Effectivement, comme au Moyen-Âge, l’Occident se caractérise par son esprit de croisade. Mais ce qu’il faut comprendre, c’est que cette idéologie expansionniste qui est une caractéristique très ancienne de cette partie du monde est nécessaire à la perpétuation de l’impérialisme unipolaire ou globaliste moderne que l’on critique par ailleurs. l’Occident ne peut pas devenir un pôle parmi d’autre d’un monde pluriel par les cultures et les civilisations, d’une part parce que le monde entier partage en réalité la même civilisation – capitaliste et bourgeoise, mais évidemment ça peut se discuter – mais surtout parce que le type d’Empire qu’est devenu l’Occident en fin de partie n’est plus un exportateur de capital en quête d’espace vital, en concurrence avec d’autres, comme en 1914, mais un importateur net de capital, sous forme apparente d’emprunts et sous forme effective de tribut économique - et humain - qui vient combler les gouffres toujours renouvelés des déficits budgétaires et commerciaux et des dettes privées.

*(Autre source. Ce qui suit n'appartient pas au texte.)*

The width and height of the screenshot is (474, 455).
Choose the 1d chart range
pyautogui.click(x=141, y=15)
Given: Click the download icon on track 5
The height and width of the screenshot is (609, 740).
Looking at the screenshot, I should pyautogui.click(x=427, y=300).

Le modèle économique occidental a régressé pour devenir un Empire parasitaire purement politico-militaire, assez comparable à l’Empire romain, toutes choses égales par ailleurs, qui en fait de règles règne par voie de fait, et extorque une rente vitale au reste du monde ou plus exactement aux travailleurs exploités du reste du monde . En dernière analyse, ce sont les interventions militaires permanentes des armées américaines dans le monde - pour les bonnes cause mises en avant tour à tour par des médias et les ONG qui sont des instruments importants de cet empire - qui permettent de solder toutes les dettes en imprimant des dollars.

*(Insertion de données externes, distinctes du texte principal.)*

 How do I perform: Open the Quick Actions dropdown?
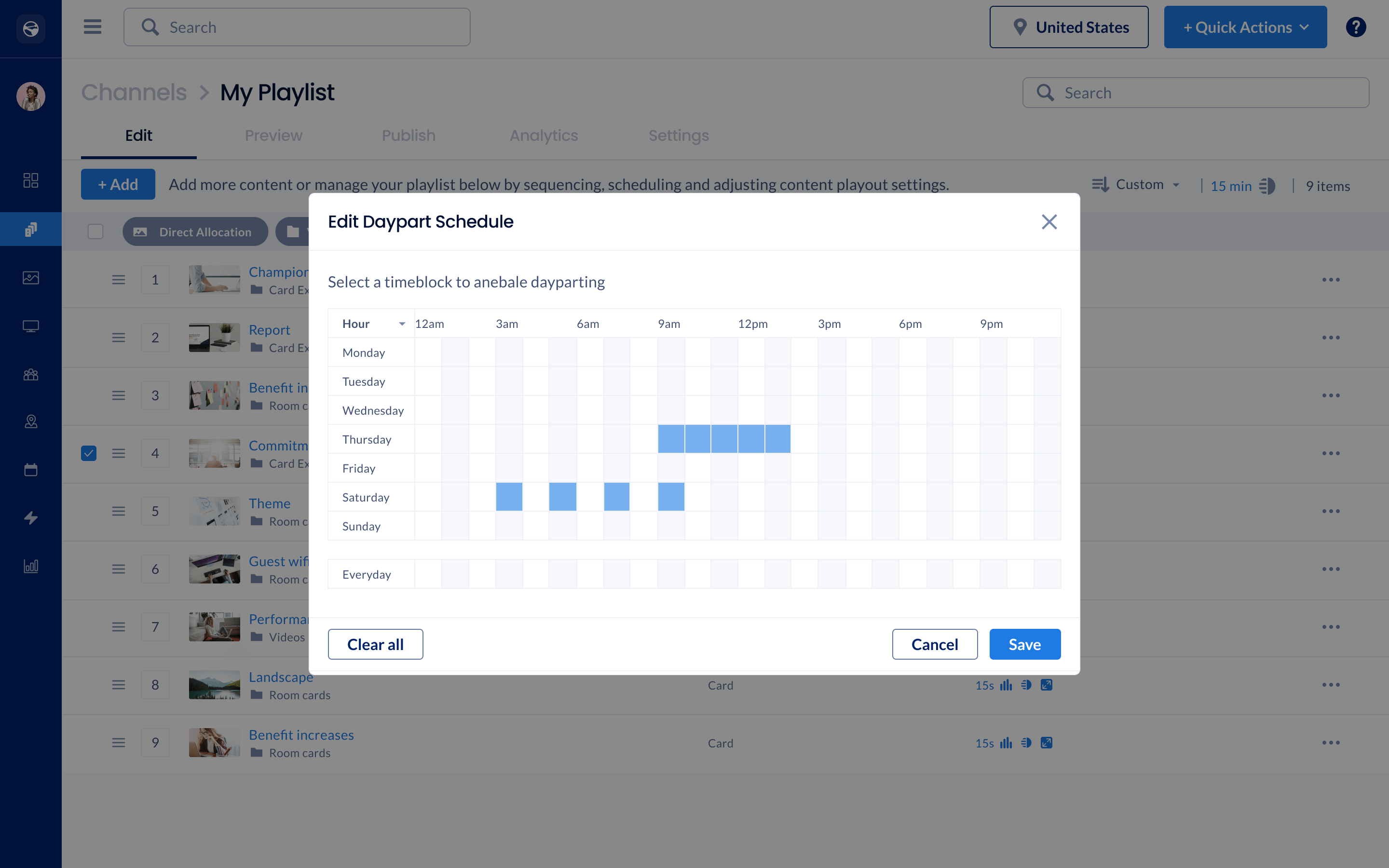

Or le seul moyen de perpétuer le versement de ce tribut est la guerre et le chaos permanents, qui ne peuvent être semés dans le monde qu’au nom de la lutte du bien contre le mal, bien qui prend maintenant la forme de la démocratie et de l’individualisme, du libéralisme et des droits de l’homme (ceux de 1789 et non, comme en Chine, ceux de 1948), et de la libération des mœurs des années 1960 comme normes de la civilisation la plus achevée, suivant un renversement dialectique des Lumières en Ténèbres qui était apparent dès l'époque de la Révolution française.

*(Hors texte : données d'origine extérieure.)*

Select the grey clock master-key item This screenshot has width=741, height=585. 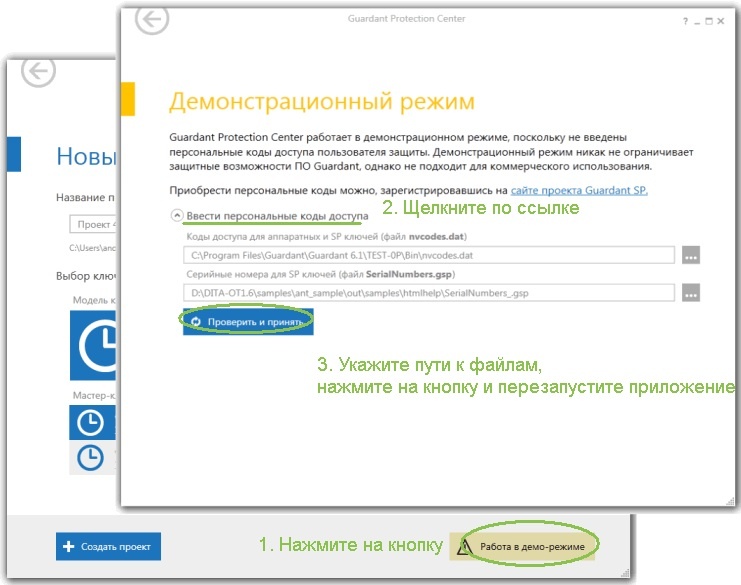(92, 457)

La nôtre manifeste de manière éclatante l’identité des contraires : la guerre au nom de la paix, les massacres au nom des droits de l’homme, le nazisme au nom de la démocratie et l’antiracisme et le féminisme au nom du capitalisme sauvage.
L’auto-aveuglement de l’Occident est donc une conséquence nécessaire et inévitable de sa structure économique, où la production matérielle a été sacrifiée au profit des manipulations financières, et de la production culturelle. Il doit produire et diffuser son spectacle parce qu’il n’a littéralement rien d’autre à proposer, et pour que chacun participe spontanément et volontairement à la diffusion du spectacle et du récit du meilleur des mondes, il faut qu’il y croie. Et certes beaucoup de ces croyants sont en effet « de gauche ». Mais ce n’est certainement pas leurs naïves idées qui causent tant de destruction.
Pour réduire l’Afrique en esclavage et exterminer l’Amérique, il a fallu mettre à contribution beaucoup de saints.
Donc rien ne peut retenir aujourd’hui l’Occident qui roule sur la pente du néant en poussant des cris joyeux : « Slava Ukraïna » !
GQ, 8 novembre 2022, relu le 28 juillet 2023
PS : Sur la théorie de la société du spectacle : l’erreur de Guy Debord fut de penser le stade du développement le plus récent du capitalisme vers 1960, qu’il baptisait ainsi, comme supérieur et plus achevé que la société industrielle, et donc plus révolutionnaire, alors qu’il s’agit, à l’instar du fascisme – dont il est incapable de penser la spécificité - d’un long épisode de régression historique.
Il n'a pas compris non plus que les sociétés socialistes qu'il haïssait en tant que petit bourgeois bohème qui refuse le travail ne cadraient pas dans son schéma théorique.